I guess I’ll have to hold out until computers can reconstruct things straight from memory then do a big ol’ rip.

also wish I knew why it doesn’t save images properly sometimes, I run into a lot of those at self-hosted sites, unless the crawler just happened to hit it while a file was broken.
Darren Duncan April 24, 2017 at 8:50 am

This is a good move on the part of the Internet Archive in principle.

At the very least, something I remember requesting of the Internet Archive years ago, is that any respect they give robots.txt should be time sensitive.

If a domain’s robots.txt allows archiving in the present, then the Internet Archive should always make today’s version of that content available in perpetuity, even if tomorrow’s robots.txt for that domain denies archiving.

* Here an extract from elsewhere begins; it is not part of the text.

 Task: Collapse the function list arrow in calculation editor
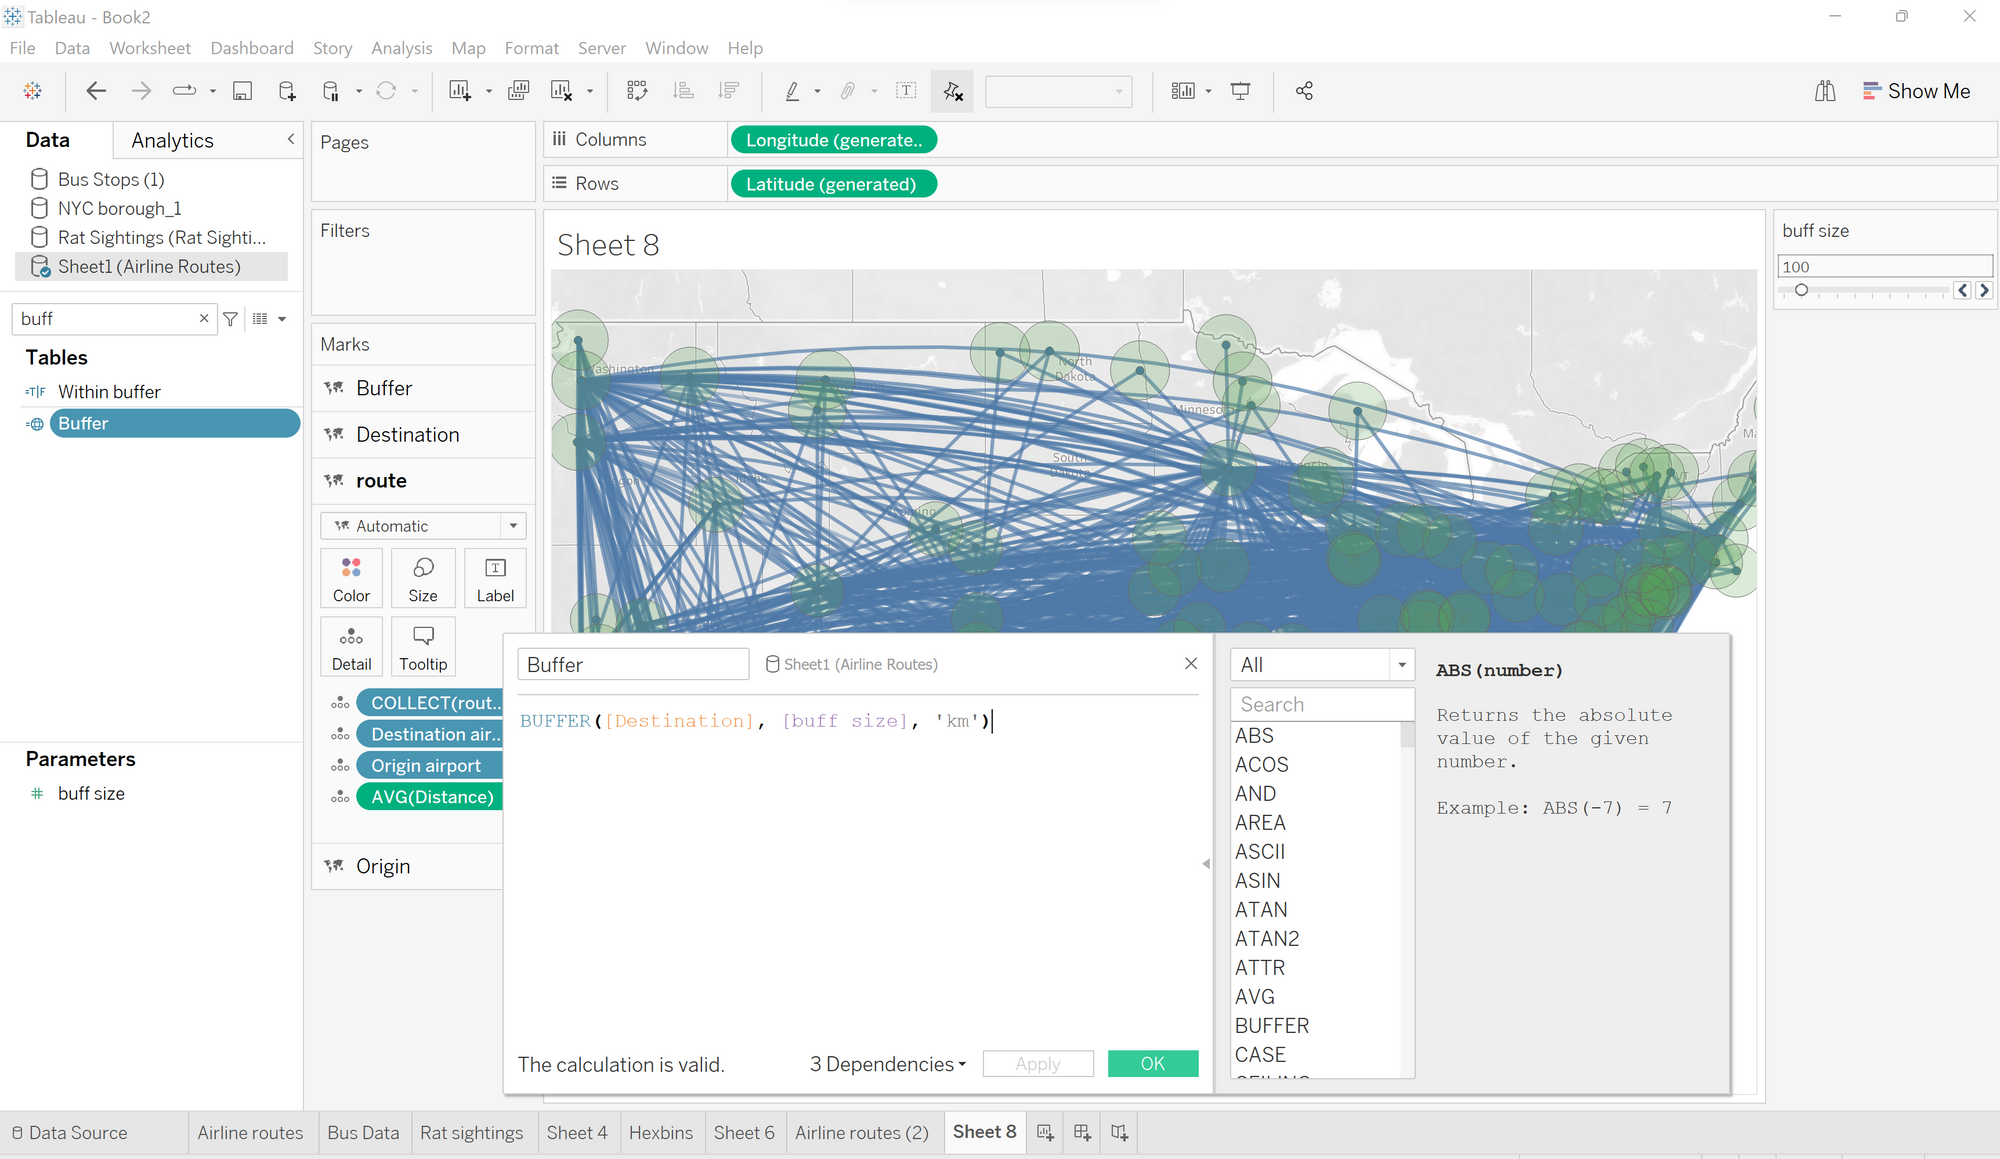pyautogui.click(x=1206, y=863)
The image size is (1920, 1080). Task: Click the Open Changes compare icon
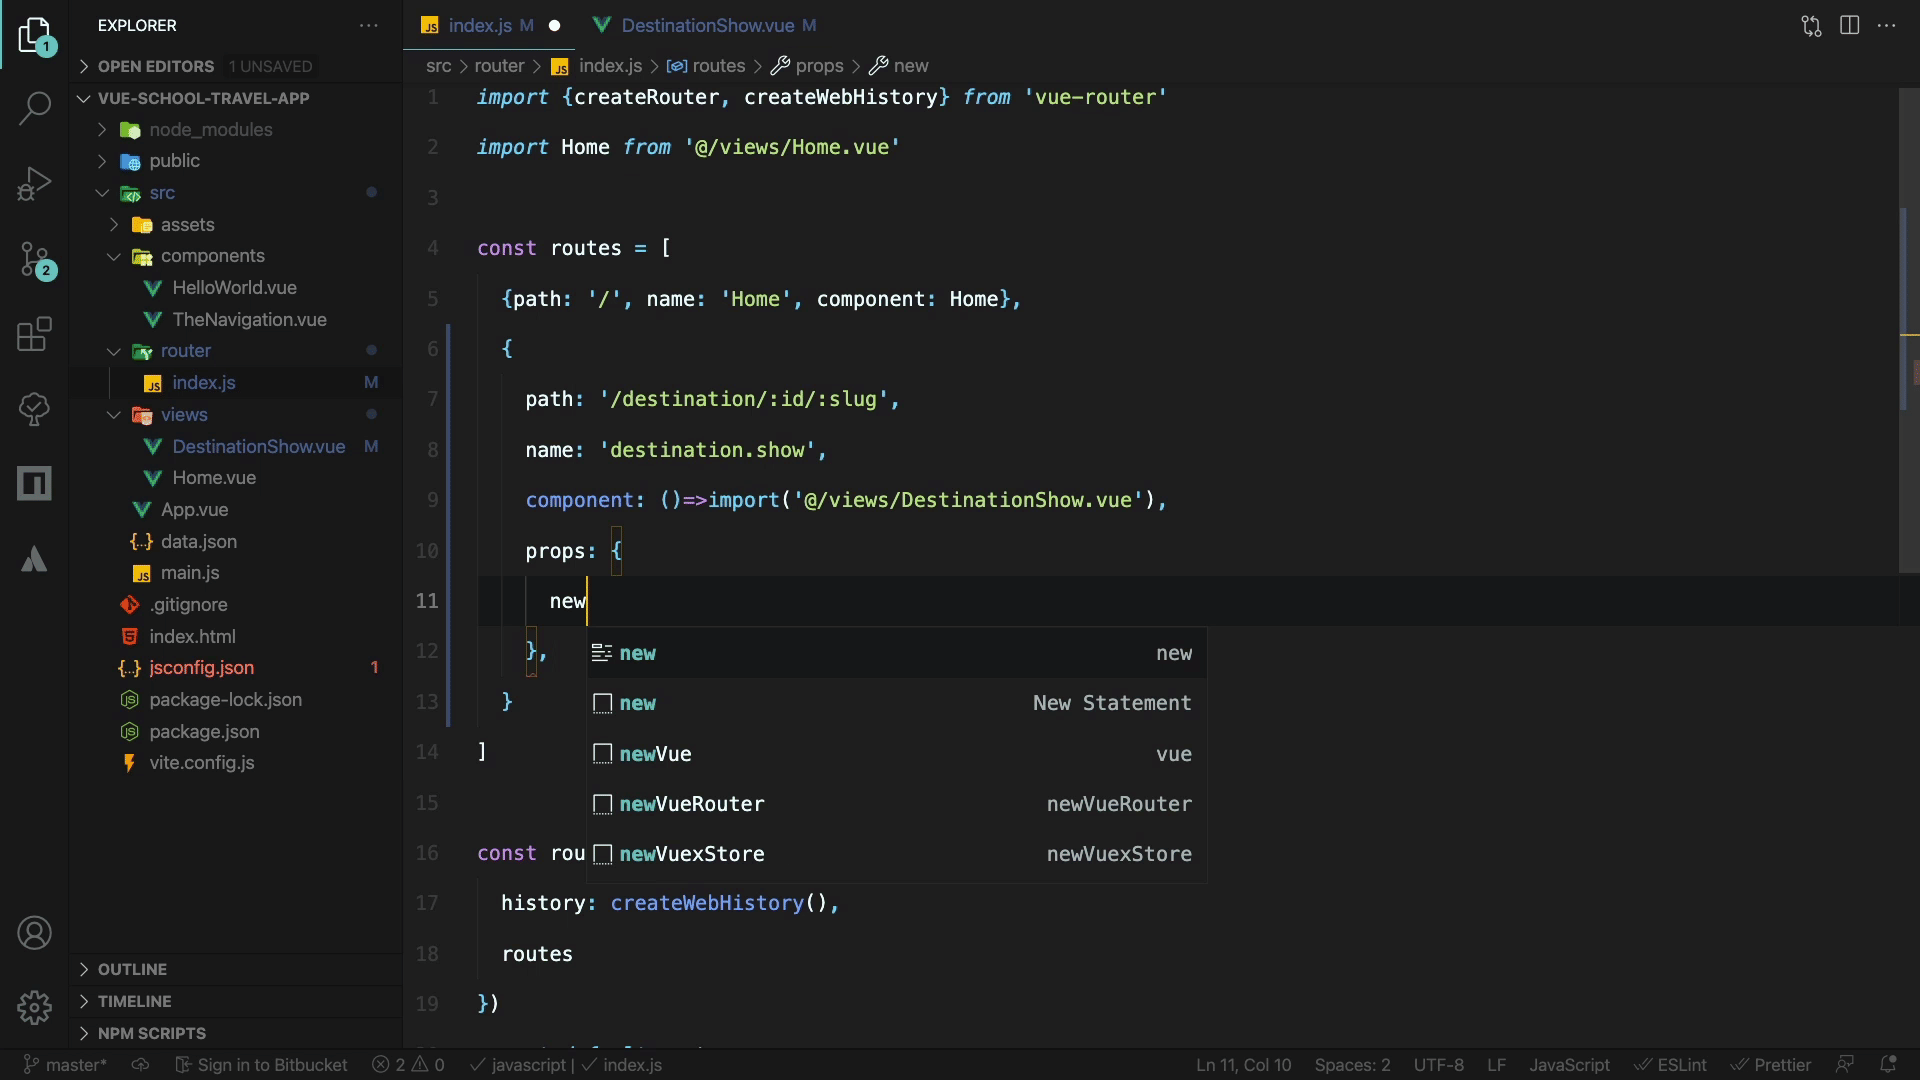(1811, 25)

I would want any website I operate to be archived, and if I gave up any of my domain names in the future, I would not want the future owners of those domain names to be able to cause the Internet Archive to stop displaying the versions of the domain that existed while I controlled it.
Vix April 24, 2017 at 9:40 am

“Archiving relying (..) more on representing the web as it really was, and is, from a user’s perspective.”
I agree 100%. Robots.txt aren’t limiting regular users and archiving purpose is to reflect the users’ perspective, not SEO crawling. Go for it!
Michael Martinez April 24, 2017 at 3:29 pm

If you ignore “robots.txt” directives people will find other ways to block you. While it’s unfortunate that you don’t keep data live after a “robots.txt” change, that is your own bad policy. The Robots Exclusion “standard” is NOT a standard, it’s an arbitrary and voluntary set of guidelines. No one forced the archive to take content offline after domain names changed hands. You can easily correct that bad practice by changing your policy rather than blaming the non-standard “standard” (of which MOST PEOPLE are unaware) for the issue.

While you’re fixing the problems with your system, you could also make it easier for Webmasters who do know about both the “robots.txt” file and your archive to correct errors rather than have to wait 24 hours or longer for your crawler to see changes.
1. Mark Graham Post authorApril 25, 2017 at 6:37 pm
  
  Thank you Michael. We encourage people to write to us at info@archive.org to report bugs, make requests (include for content to be removed from the Wayback Machine and for sites to not be crawled.) I assure you we read every message sent to us, and act on them as appropriate. Many of the features we add, and bugs we fix, are a direct result of user feedback.
Pingback: The Internet Archive and robots.txt — Pixel Envy
nascent April 25, 2017 at 1:04 pm

There still needs to be a way of specifically preventing IA from archiving a domain.
1. Mark Graham Post authorApril 25, 2017 at 6:33 pm
  
  Please know that site owners can always write to info@archive.org and request that content from a site be removed from the Wayback Machine and from future crawling. We process requests like that every day.
Pingback: Editors’ Choice: Robots.txt
Adam April 25, 2017 at 6:25 pm

Its bad enough that robots.txt not only prevents archiving, it also deletes the entire achieve (in other words if you archive it, and later employs robots.txt, will delete it). Including a website being hacked to include robots.txt.
John April 26, 2017 at 3:23 pm

Then please explain how I can keep a site ephemeral, as intended. Are there IP address ranges, HTTP headers, etc, that can be used to forbid access? What is the way to reliably keep sites out of the archive for the time you respected robots.txt, now, and forever? My sites explicitly tell robots “NOARCHIVE”. You shouldn’t even have the files on your systems. Retroactively making archives public is a dick move.
1. Mark Graham Post authorApril 26, 2017 at 3:54 pm
  
  Hi John,
  
  Please email your request to info@archive.org and we will promptly process it.
Chris Haines April 26, 2017 at 3:33 pm

“We see the future of web archiving relying less on robots.txt file declarations geared toward search engines, and more on representing the web as it really was, and is, from a user’s perspective.”

– I agree. I think times have changed, and this reflects what users want from a web archive these days.